The summit is a collective endeavor by GAUC’s 15 member universities, with the strategic partnership of COP26 Universities Network, a growing group of around 80 universities in the UK, the hosting country of the COP26.

More than 500 students are committed to this year’s activities, which include climate-research competitions, a “hackathon,” film premieres and solutions-oriented meetings on how to energize youth across the world.  

This summit has about 30 diversified events, bringing together the collective power of 15 universities in nine countries across six continents.

The Climate x Summit gains widespread support from diversified stakeholders, including Bloomberg LP as the convening partner, academic support from Elsevier and Springer, COP26 venue support by C-Team affiliated with the Vanke Foundation, and technical support by Global MOOC Alliance.

Xie Zhenhua, Special Envoy on Climate Change Affairs, China delivered a speech at the opening ceremony. Xie expressed his admiration in seeing, for the third year in a row, the cooperation between world leading universities to unite their powers to provide a platform for global youth to cooperate and mobilize their talents to achieve a zero-carbon future.

Tsinghua University President Qiu Yong also delivered a speech. “I hope that everyone takes advantage of this exchange and learning opportunity to interact in-depth, enlighten each other, improve together, and empower themselves,” Yong said in his speech.

Minouche Shafik, Co-Chair of GAUC and Director of the London School of Economics and Political Science made a speech at the opening ceremony.

“This summit is an opportunity to draw attention to the interconnection between climate change and the other UN Sustainable Development Goals, as well as the transforming impact that climate change can have, particularly in areas like food and health, transportation, energy, nature and biodiversity,” Shafik said.

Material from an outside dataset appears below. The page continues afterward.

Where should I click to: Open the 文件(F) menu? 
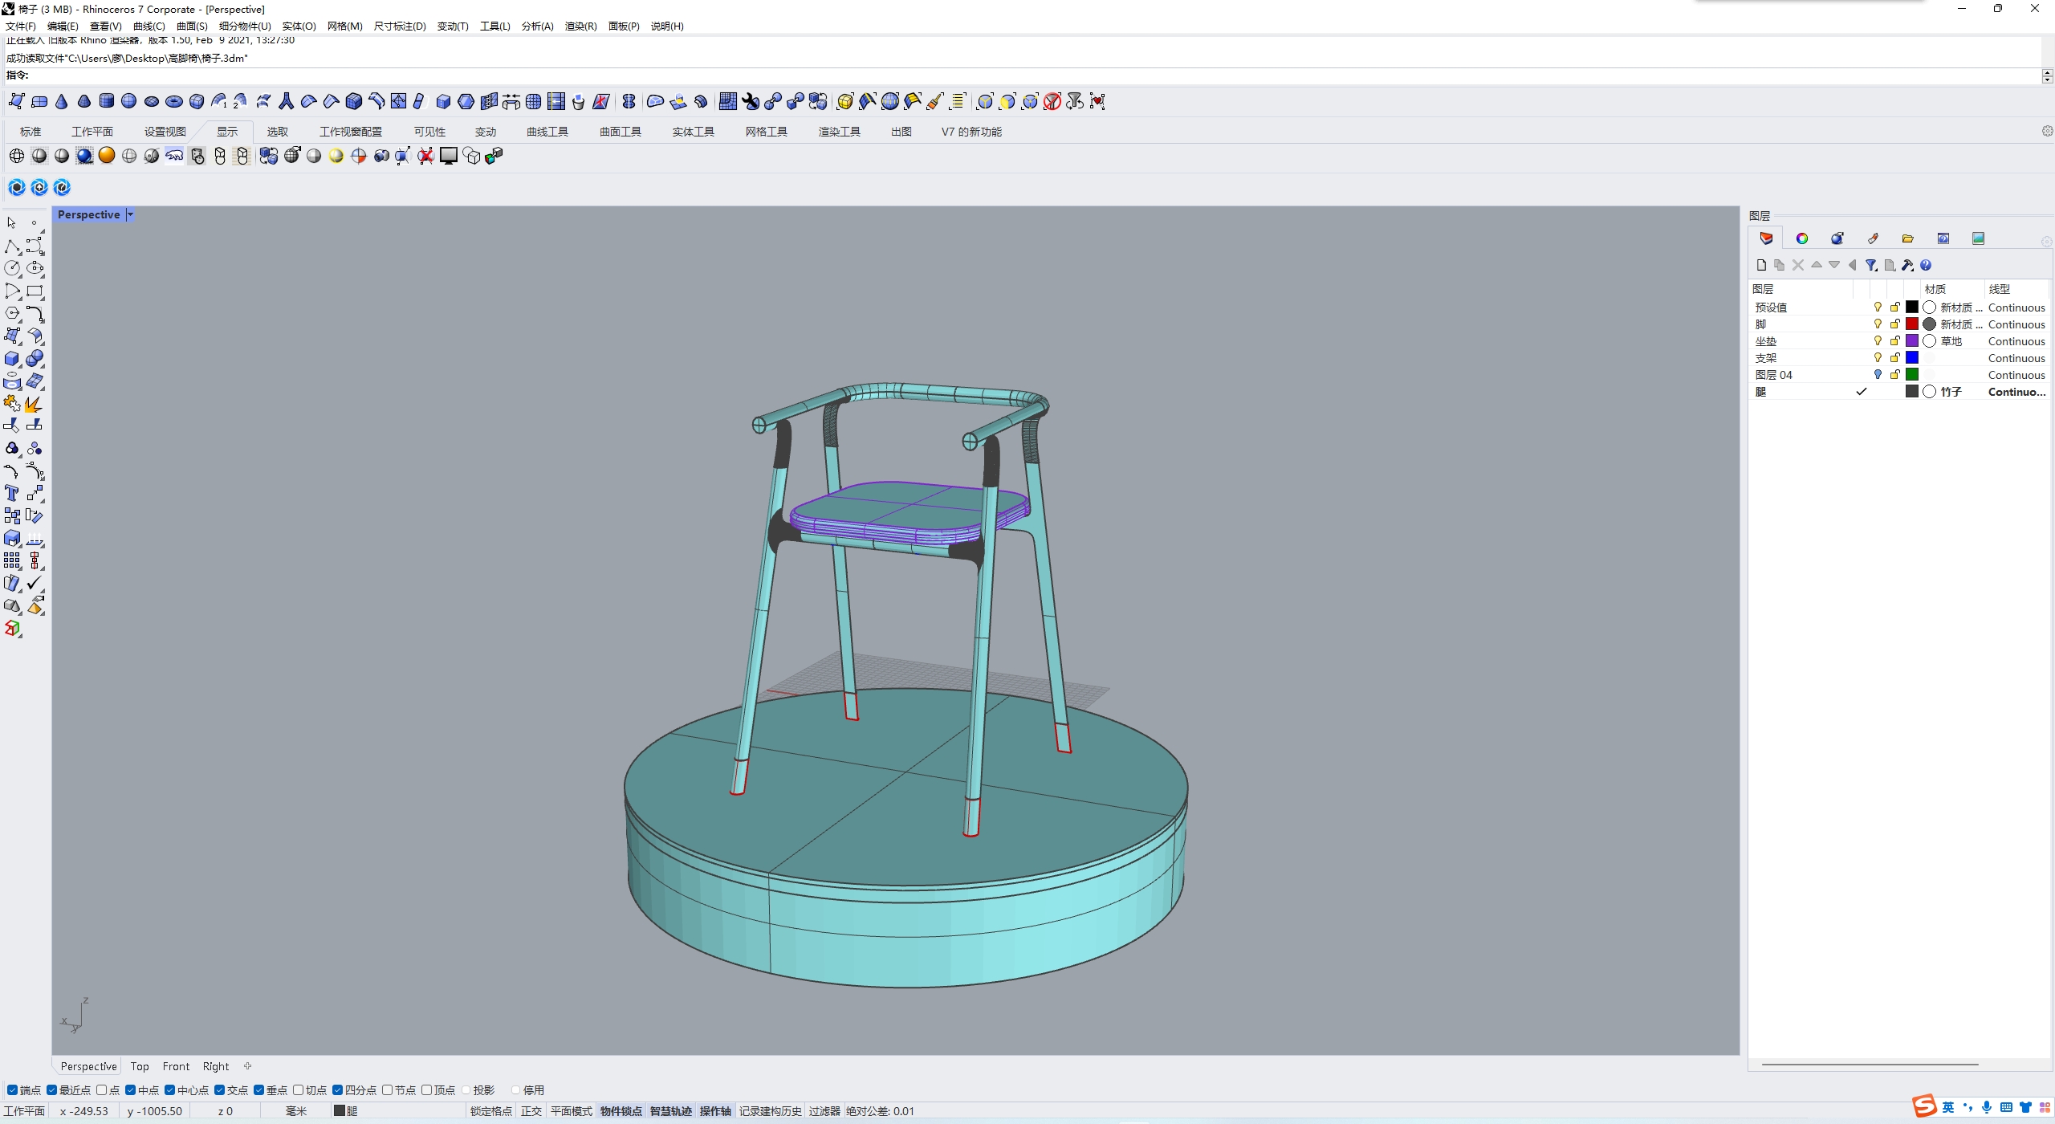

To mark the 15th anniversary of the publication of The Economics of Climate Change, on Wednesday, during the event, Nicholas Stern reviewed the progress of global climate governance and took a look forward to the prospects of success at the COP26 and beyond.

Stern also analyzed the opportunities and challenges brought about by climate change and how the recovery after the COVID-19 pandemic can accelerate climate action.

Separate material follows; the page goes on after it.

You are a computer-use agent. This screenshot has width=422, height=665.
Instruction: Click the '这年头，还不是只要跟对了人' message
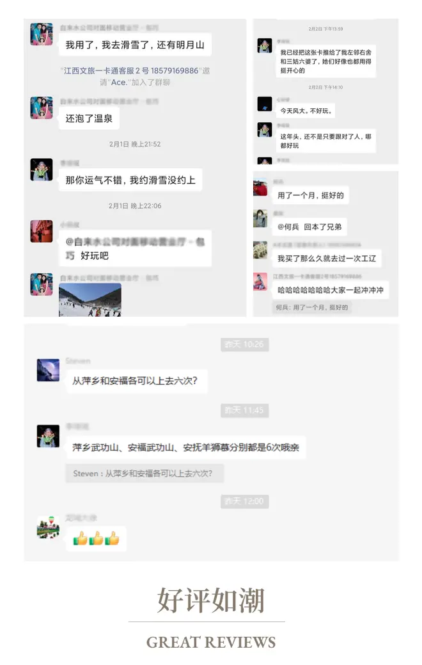click(325, 141)
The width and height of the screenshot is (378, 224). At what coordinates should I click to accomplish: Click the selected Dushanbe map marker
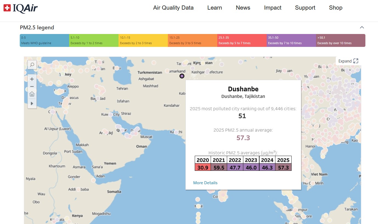tap(182, 76)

Nicholas Stern is the IG Patel Professor of Economics and Government, Chairman of the Grantham Research Institute on Climate Change and the Environment, and Head of the India Observatory at the London School of Economics and Political Science. He was knighted for his service to economics in 2004, was made a cross-bench life peer as Baron Stern of Brentford in 2007, and was appointed Companion of Honour for services to economics, international relations and tackling climate change in 2017.

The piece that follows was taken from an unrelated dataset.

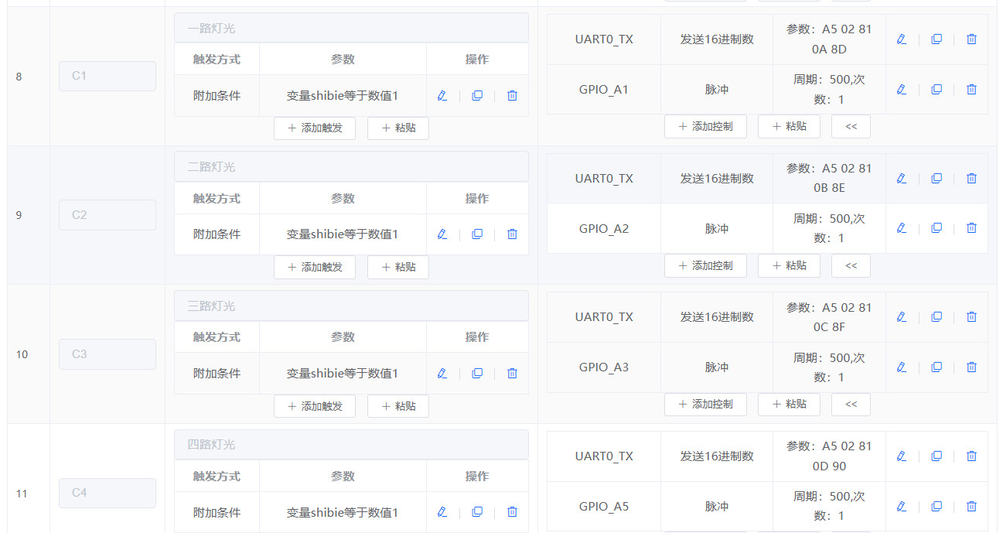Copy the shibie trigger condition in 三路灯光

pos(476,373)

Climate change threatens the entire world, nature/biodiversity and climate change are closely interconnected with one another. The summit held the first virtual event on Tuesday and focused on how climate affects biodiversity. The event was organized by Oxford Martin School and Dr Cecile Girardin, an Ecosystems Scientist at the University of Oxford and Imperial College delivered a keynote speech.

Energy drives economies and sustains societies, yet its production and usage is the single biggest contributor to global warming. According to IPCC, approximately 2/3 of global greenhouse gas emissions can be attributed to CO2 from fossil fuel combustion and industrial processes.

A virtual meeting was held on Wednesday, and organized by Columbia Climate School Columbia University in the City of New York, where young scholars from around the world explore the synergy between Climate and Energy.

Alex Halliday, Founding Dean, Columbia Climate School Director, Earth Institute, Columbia University. Biographical Information made a speech. He said that universities should conduct cross-discipline collaboration and train future leaders if to tackle this particular type of challenge: climate change.

The summit also collects short videos for young people aged 16-30, inviting them to tell stories about climate change, share youth climate commitments, and advise leaders of all countries.

This event was featured the premiere of the ActNowFilm on Tuesday, after a panel discussion chaired by the Chair of the COP26 Universities Network, Alyssa Gilbert from Imperial College London, followed by young climate campaigners sharing their first-hand experiences.

Climate change is a challenge for all of humanity. China attaches great importance to its response to climate change. As the largest developing country in the world, China has adopted a number of policies, measures and actions to tackle climate change and take part in global climate governance, despite the difficulties this creates for its own economic and social development. These efforts have achieved positive results.